Results-Focused Training, Tools, and Workshops from Expert Business Coaches.

Featured Coaching Excerpt - Notes & Transcript, Part 1
  • Editor's Note: The Jaycees Junior Chamber is a premier leadership training organization for individuals ages 18-40.
  • Editor's Note: Earl Nightingale produced a spoken-word record "The Strangest Secret," which sold over a million copies and was the first spoken-word recording to achieve Gold Record status.
  • Lesson Nugget: You can change the way you think by exposing yourself to a new way of thinking. If you learn the right way of thinking you can do great things.
  • Editor's Note: In "The Magic Word," Earl Nightingale explains that life is attitude. It determines your actions, as well as the actions of others.

TCC Business School powered by Thrive15.com


-Hey, Thrivers. Paige Taylor here. And today on the TCC Business School powered by Thrive15.com , we're here with Clay Clark and Jim Cathcart, and they're talking about Invest in Yourself-- It's Worth it.

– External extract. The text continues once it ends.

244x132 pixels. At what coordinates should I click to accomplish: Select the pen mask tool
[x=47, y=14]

Now, Jim was listed as one of the top 100 minds of development by Leadership Excellence Magazine, and he's also a recipient of the prestigious Golden Gavel Award for Public Speaking and Communication. So, out of all the investments you could make to make money, investing in yourself is the most important. Now, Jim is going to show us specifically how to do that in this lesson. So, let's jump right into it and not waste any more time.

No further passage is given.